Recorded information below:
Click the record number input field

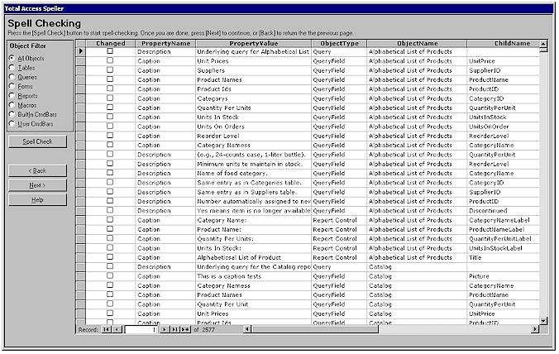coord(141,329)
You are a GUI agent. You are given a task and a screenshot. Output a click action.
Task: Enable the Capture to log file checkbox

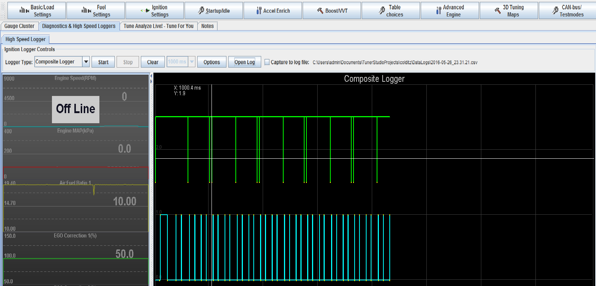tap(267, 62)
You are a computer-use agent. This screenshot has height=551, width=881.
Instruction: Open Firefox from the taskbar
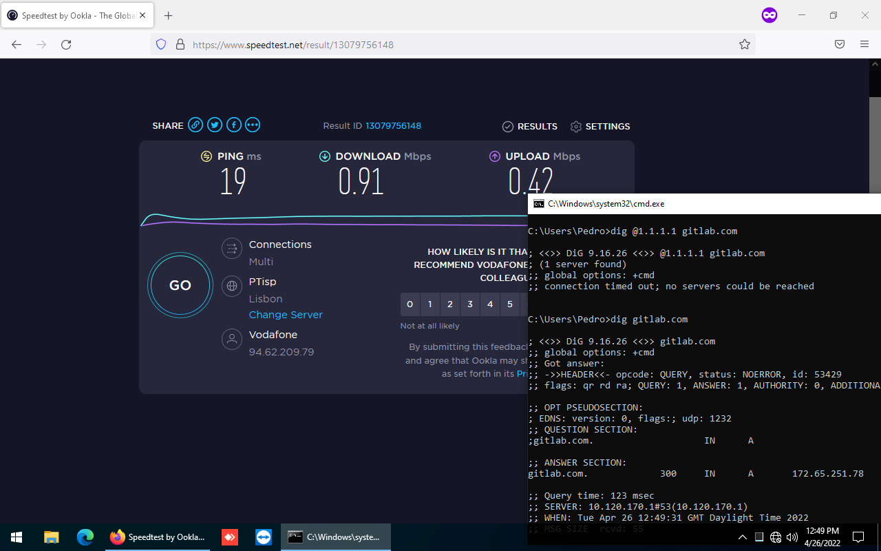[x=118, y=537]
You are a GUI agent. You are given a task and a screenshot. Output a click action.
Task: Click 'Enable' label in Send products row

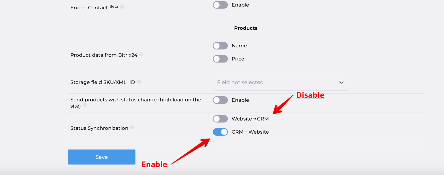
End of Recorded information.
### What to do
Every word of the data should be reproduced exactly; please omit any pictures.

### Completed exercise
Click the record number input field

coord(141,329)
You are a GUI agent. You are given a task and a screenshot. Output a click action.
Task: Enable the Capture to log file checkbox

tap(267, 62)
You are a computer-use agent. This screenshot has height=551, width=881.
Instruction: Open Firefox from the taskbar
[x=118, y=537]
You are a GUI agent. You are given a task and a screenshot. Output a click action.
Task: Click 'Enable' label in Send products row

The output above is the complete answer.